> **PROBLEM REQUIREMENTS**
Print out all of the records exactly; no picture belongs in the result.

------------------------------------------------------------

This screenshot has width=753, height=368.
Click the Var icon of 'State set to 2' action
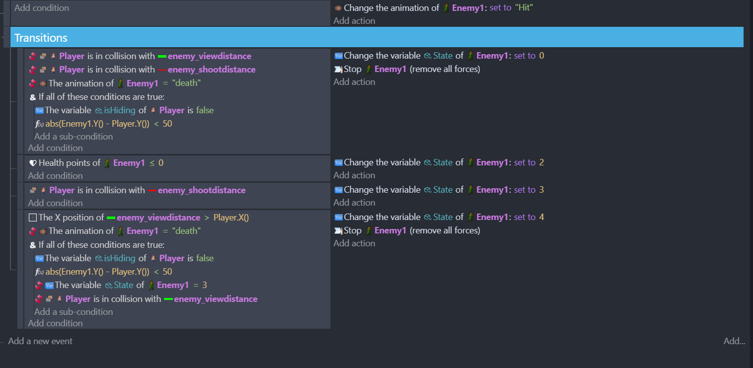point(339,162)
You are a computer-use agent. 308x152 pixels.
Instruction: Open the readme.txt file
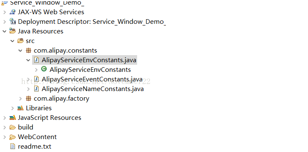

------------------------------------------------------------

> **REPLY TO THE EXERCISE**
This screenshot has width=753, height=368.
Click the Var icon of 'State set to 2' action
point(339,162)
You are a computer-use agent. 308x152 pixels.
Instruction: Open the readme.txt file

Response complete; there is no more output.